Re: [Rdkit-discuss] Using RdKit in Parallel

2019-02-20 Thread Michal Krompiec
Dear Stamatia,
If the molecules are processed completely independently by your code, it
may be simpler to split the SDF into chunks (e.g. with csplit in a bash
script) and then run separate instances of your python code on each chunk,
wait until all are finished and finally collate the output. Thus you can
avoid the problem altogether.
Best,
Michal

On Wed, 20 Feb 2019 at 11:28, Stamatia Zavitsanou <
stamatia.zavitsa...@oriel.ox.ac.uk> wrote:

> Hello everyone,
>
>
> We have been writing a script that searches though a large number of
> molecules within different files for a common substructure. To speed this
> up we have been attempting to run this script in parallel-see scripts
> below.
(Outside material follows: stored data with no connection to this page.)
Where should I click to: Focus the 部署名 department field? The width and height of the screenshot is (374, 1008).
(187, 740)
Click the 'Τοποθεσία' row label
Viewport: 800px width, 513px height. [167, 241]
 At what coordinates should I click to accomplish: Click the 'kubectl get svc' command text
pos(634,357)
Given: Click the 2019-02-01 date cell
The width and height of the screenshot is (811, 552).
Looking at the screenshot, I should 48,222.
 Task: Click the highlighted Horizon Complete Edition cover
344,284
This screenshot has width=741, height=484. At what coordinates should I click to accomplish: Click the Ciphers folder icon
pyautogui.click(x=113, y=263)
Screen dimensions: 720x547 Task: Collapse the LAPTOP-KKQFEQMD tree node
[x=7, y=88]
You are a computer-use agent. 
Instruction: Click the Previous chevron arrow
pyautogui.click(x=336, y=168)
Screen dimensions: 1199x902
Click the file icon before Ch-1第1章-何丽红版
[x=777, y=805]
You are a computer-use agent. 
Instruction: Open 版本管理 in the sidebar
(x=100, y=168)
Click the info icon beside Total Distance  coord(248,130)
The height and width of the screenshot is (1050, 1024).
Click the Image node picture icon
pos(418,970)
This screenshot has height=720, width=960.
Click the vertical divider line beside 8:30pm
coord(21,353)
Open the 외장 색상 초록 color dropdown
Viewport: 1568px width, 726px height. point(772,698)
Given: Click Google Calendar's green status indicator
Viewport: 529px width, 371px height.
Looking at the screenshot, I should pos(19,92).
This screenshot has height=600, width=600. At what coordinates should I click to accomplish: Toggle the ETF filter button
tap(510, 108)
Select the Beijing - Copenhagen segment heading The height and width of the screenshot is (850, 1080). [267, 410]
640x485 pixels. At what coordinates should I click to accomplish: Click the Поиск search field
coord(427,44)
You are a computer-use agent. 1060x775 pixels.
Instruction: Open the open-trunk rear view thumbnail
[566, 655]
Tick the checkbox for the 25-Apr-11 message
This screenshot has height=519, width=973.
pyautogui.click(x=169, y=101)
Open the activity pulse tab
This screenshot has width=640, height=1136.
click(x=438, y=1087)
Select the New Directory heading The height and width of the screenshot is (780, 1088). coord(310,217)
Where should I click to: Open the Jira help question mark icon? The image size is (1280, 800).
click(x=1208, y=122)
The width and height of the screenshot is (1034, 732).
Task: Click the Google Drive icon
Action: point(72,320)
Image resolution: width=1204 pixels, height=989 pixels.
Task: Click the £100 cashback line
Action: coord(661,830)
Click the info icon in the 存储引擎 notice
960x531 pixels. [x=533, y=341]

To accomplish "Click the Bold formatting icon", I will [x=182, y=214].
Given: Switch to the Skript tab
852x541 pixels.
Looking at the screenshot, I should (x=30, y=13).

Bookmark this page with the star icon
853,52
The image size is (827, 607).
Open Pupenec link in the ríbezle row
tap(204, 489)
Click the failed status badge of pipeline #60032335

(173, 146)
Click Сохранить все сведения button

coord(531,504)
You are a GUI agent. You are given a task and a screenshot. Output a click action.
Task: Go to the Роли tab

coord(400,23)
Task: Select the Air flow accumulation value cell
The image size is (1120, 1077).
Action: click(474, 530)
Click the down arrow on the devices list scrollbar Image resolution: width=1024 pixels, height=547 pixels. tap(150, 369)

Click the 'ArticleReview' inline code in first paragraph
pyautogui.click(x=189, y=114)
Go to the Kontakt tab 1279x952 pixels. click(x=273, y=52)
However online the tutorial notes make reference to problems with
> using the SDMolSupplier in parallel, we were wondering what is the issue
> and how we could circumvent them to speed up some of our calculations.
>
>
> Non-parallel
>
>
> from __future__ import print_function
>
> from rdkit import Chem
>
> import os
>
> from progressbar import ProgressBar
>
> pbar=ProgressBar()
>
> matches = []
>
> directory = 'Q:\Data2'
>
> patt = Chem.MolFromSmarts('NC(NNC=O)=O')
>
> for file in pbar(os.listdir(directory)):
>
> filename = os.fsdecode(file)
>
> if filename.endswith(".sdf"):
>
> f = os.path.join(directory,filename)
>
> suppl= Chem.SDMolSupplier(f)
>
> for mol in suppl:
>
> if mol is None: continue
>
> if mol.HasSubstructMatch(patt):
>
> matches.append(mol)
>
> w = Chem.SDWriter(r'C:\Users\tom.watts\Desktop\datasmarts4c.sdf')
>
> for m in matches: w.write(m)
>
> print(filename)
>
>
>
> Parallel
>
>
> pbar=ProgressBar()
>
> matches = []
>
> directory = 'E:\Data'
>
> patt = Chem.MolFromSmarts('NC(NNC=O)=O')
>
> w = Chem.SDWriter(r'C:\Users\tom.watts\Desktop\SearchDataNonly.sdf')
>
> l=[]
>
> for file in pbar(os.listdir(directory)):
>
> filename = os.fsdecode(file)
>
> if filename.endswith(".sdf"):
>
> f = os.path.join(directory,filename)
>
> l.append(f)
>
> num_cores = multiprocessing.cpu_count()
>
> print(num_cores)
>
> lock = multiprocessing.Lock()
>
> def Search(i):
>
> suppl= Chem.SDMolSupplier(i)
>
> for mol in suppl:
>
> if mol is None: continue
>
> if mol.HasSubstructMatch(patt):
>
> matches.append(mol)
>
> return matches
>
> results = Parallel(n_jobs=20)(delayed(Search)(i) for i in l)
>
>
>
> We also wish to use a second script  that opens one SDF file and then
> runs a loop over each molecule in the file. This is currently done
> serially and we were wondering if it could be made parallel.
>
>
>
> suppl = Chem.SDMolSupplier('Red3.sdf')
>
> *for* mol *in* suppl:
>
> patt = Chem.MolFromSmarts('NC(N)=O')
>
> num=mol.GetSubstructMatches(patt)
>
> logger.debug(Chem.MolToSmiles(mol))
>
> h=len(num)
>
> m3=Chem.AddHs(mol)
>
> cids =AllChem.EmbedMultipleConfs(m3, numConfs)
>
>
>
> Any comments can be useful.
>
>
> Thanks a lot,
>
> Stamatia Zavitsanou
> ___
> Rdkit-discuss mailing list
> Rdkit-discuss@lists.sourceforge.net
> https://lists.sourceforge.net/lists/listinfo/rdkit-discuss
>
___
Rdkit-discuss mailing list
Rdkit-discuss@lists.sourceforge.net
https://lists.sourceforge.net/lists/listinfo/rdkit-discuss


Re: [Rdkit-discuss] Using RdKit in Parallel

2019-02-20 Thread Christos Kannas
Hi Stamatia,

Yes, SDMolSupplier is not thread safe.
My guess is due to the nature of SDF file where a molecule record needs
multiple lines and you do not know a-priory the number of lines per
molecule in order to split the file to different threads/processes.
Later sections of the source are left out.